Scribbling on his whiteboard with infectious enthusiasm, Sandu explained that this hypothetical “super-quantum” world comes into view by thinking about what now seems to be the defining characteristic of quantum theory: nonlocality.

Increasingly, it looks as though we have come at quantum mechanics from the wrong direction. At first it seemed to be about how energy is not continuous but is divided up into discrete chunks (quanta). Then it seemed to be about how quantum objects have to be described by smeared-out, wavelike mathematical entities called wave functions. Then, the question became how all the possible states of an object encapsulated by a wave function get crystallized into just one state when we measure it using classical apparatus. But in 1935, Einstein and two younger colleagues unwittingly stumbled upon what looks like the strangest quantum property of all, by showing that, according to quantum mechanics, two particles can be placed in a state in which making an observation on one of them immediately affects the state of the other—even if they’re allowed to travel light years apart before measuring one of them.
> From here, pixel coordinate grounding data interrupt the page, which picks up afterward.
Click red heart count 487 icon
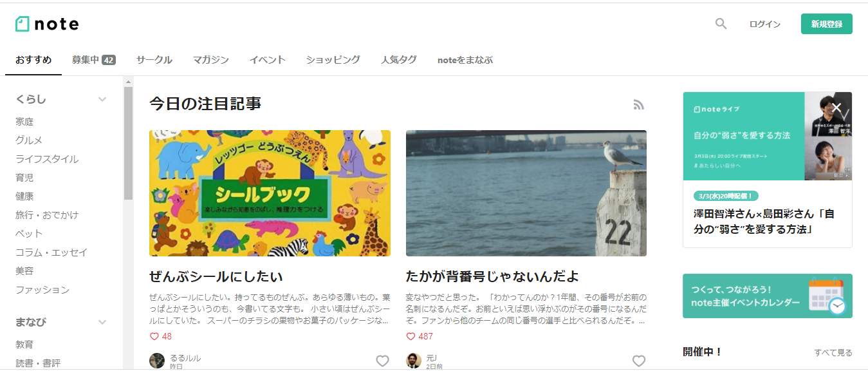(x=411, y=336)
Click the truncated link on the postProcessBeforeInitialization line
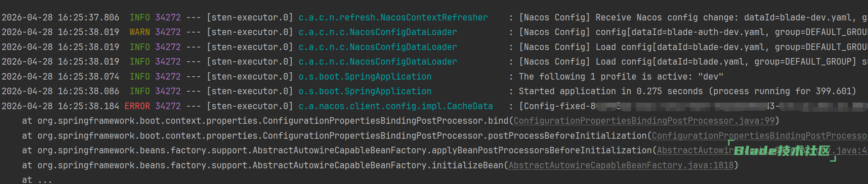 pos(759,136)
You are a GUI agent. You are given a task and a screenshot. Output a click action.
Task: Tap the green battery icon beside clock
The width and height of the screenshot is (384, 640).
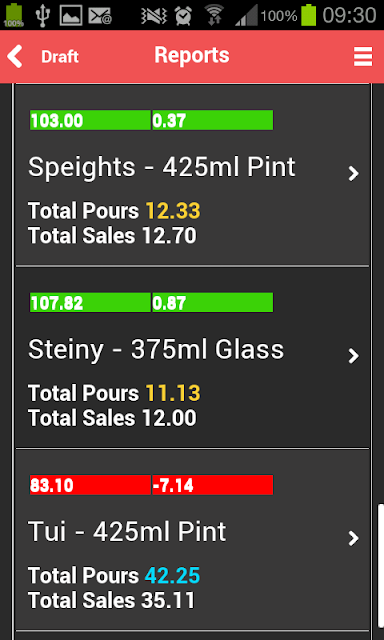click(309, 15)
Two such particles are said to be entangled, and this apparent instantaneous “action at a distance” is an example of quantum nonlocality.

Erwin Schrödinger, who invented the quantum wave function, discerned at once that what later became known as nonlocality is the central feature of quantum mechanics, the thing that makes it so different from classical physics. Yet it didn’t seem to make sense, which is why it vexed Einstein, who had shown conclusively in the theory of special relativity that no signal can travel faster than light. How, then, were entangled particles apparently able to do it?





All this fits with a growing conviction among many physicists that quantum mechanics is at root a theory not of tiny particles, but of information. It’s about how much we can deduce about the world by looking at it, and how that depends on intimate, invisible connections between here and there.

Qual é mesmo uma teoria científica que tem a INFORMAÇÃO no seu corpus teórico, e INFORMAÇÃO COMPLEXA ESPECIFICADA? Qual mesmo? Qual? A teoria do Design Inteligente!

Fui, nem sei por que, rindo, mas rindo de rachar da cara de alguns amigos cientistas da Nomenklatura científica e da Galera dos meninos e meninas de Darwin, pois a cada dia que a ciência avança em suas descobertas, mais a TDI é corroborada e fortalecida epistemologicamente. E a nova teoria geral da evolução - a SÍNTESE EVOLUTIVA AMPLIADA/ESTENDIDA, anunciada em agosto de 2015, é uma teoria científica natimorta, pois considerou a informação genética en passant...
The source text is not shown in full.